His fingers tighten in my hair, sending more fiery bolts across my scalp. “He doesn’t deserve you,” he growls. “I don’t, either. But if you need me to fuck you, Evangeline, I will—if that’s what it takes to prevent you from throwing away our future. But I’ll never be your boyfriend. I’m more than that stupid label, and you’re more than that, too.Weare more than meaningless physical release.”

Something inside me breaks—the final piece of me that was holding onto impossible hope. A fresh swell of tears makes tracks on my face as I look up into eyes that no longer feel like a safe haven.

“Get out,” I whisper, my voice thin but unyielding.

His lips part as he sucks in a breath. His fingers spasm, releasing my hair, and I take a swift step back.

“Evangeline.” My name trembles in the air. “Please. I’m sorry. Just tell me what you want.”

“Get out of my house, Wilder. And leave the key.” My voice is strong now, as cold and hard as my newly fossilized heart. “Whatever we were is done. We broke it. It’s time to move on.”

With sluggish movements, he dips a hand in his back pocket and holds up a silver key. I snatch it from his fingers, then wrench open the front door. He walks past me, stalling on the threshold.

Not looking back, he says softly, “Maybe you’re right—maybe we’re broken. But we’ll never be done, Evangeline. Never.”

The second his foot is out of the way, I close and lock the door, then throw the key into a nearby bowl. Then I walk to the kitchen where my phone is charging on the counter. Adrenaline makes my fingers shake as I type a text and send it.

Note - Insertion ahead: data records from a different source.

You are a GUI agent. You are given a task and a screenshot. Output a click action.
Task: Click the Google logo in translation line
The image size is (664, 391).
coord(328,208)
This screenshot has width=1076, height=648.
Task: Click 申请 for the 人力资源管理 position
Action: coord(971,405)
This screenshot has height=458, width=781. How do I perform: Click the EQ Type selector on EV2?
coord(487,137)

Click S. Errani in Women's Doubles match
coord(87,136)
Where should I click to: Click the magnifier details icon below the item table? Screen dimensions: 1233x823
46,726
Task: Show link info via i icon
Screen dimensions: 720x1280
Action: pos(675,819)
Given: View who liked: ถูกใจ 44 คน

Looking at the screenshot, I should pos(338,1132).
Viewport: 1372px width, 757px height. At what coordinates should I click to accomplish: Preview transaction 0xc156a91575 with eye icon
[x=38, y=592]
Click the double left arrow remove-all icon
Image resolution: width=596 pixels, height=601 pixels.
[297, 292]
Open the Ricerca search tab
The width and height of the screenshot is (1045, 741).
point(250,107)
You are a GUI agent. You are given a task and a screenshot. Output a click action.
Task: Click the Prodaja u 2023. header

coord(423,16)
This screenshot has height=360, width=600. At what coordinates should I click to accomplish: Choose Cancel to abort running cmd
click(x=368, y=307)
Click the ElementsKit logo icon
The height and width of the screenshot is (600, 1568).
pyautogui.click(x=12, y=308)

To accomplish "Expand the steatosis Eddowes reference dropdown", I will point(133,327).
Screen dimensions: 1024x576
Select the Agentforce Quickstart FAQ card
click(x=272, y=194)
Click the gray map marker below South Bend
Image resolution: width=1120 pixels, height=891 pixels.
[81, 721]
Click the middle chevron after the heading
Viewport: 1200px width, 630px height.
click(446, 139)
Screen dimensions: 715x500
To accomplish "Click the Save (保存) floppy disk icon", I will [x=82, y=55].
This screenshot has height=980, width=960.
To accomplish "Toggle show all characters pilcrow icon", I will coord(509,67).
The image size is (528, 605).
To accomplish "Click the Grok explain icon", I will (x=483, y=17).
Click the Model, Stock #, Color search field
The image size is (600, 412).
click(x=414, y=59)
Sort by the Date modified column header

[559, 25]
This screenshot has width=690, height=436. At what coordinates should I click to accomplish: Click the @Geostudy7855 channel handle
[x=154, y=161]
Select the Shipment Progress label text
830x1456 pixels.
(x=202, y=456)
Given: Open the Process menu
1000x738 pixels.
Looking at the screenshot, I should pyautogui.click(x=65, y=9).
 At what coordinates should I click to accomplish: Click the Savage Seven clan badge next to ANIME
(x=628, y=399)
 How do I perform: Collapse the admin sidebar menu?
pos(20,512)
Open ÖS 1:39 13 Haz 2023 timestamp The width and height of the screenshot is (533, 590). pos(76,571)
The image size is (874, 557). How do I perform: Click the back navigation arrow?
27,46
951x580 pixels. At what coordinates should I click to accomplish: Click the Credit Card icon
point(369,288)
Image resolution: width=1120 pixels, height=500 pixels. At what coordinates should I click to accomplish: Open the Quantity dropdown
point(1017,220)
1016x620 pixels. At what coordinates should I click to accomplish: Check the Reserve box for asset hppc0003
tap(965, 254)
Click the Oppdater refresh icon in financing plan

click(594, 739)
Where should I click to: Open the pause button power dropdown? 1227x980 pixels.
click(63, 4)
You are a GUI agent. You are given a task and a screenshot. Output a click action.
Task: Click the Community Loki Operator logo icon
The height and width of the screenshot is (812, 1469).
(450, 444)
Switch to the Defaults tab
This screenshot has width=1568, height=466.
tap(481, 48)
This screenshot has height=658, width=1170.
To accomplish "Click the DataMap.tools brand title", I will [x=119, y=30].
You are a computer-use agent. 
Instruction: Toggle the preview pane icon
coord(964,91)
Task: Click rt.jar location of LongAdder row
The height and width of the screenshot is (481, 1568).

Fuck you Rye. I can’t believe you told him

My phone rings in my hand, a picture of Rye on the screen that normally makes me smile. His eyes are crossed, his tongue out. I jab the red X to decline the call. Seconds later, the device buzzes with a series of texts.

I’m so fucking sorry

Did you talk to him? What did he say?

Are you okay?

I suck. I’m sorry

After an internal war that lasts close to a minute, I sigh and text him back.

I’m fine. It’s done. I’ll see you at the barbecue tomorrow

I throw my phone back on the counter and drag myself to the couch, where I collapse and finally, finally let the last two years pour out of me in sobs.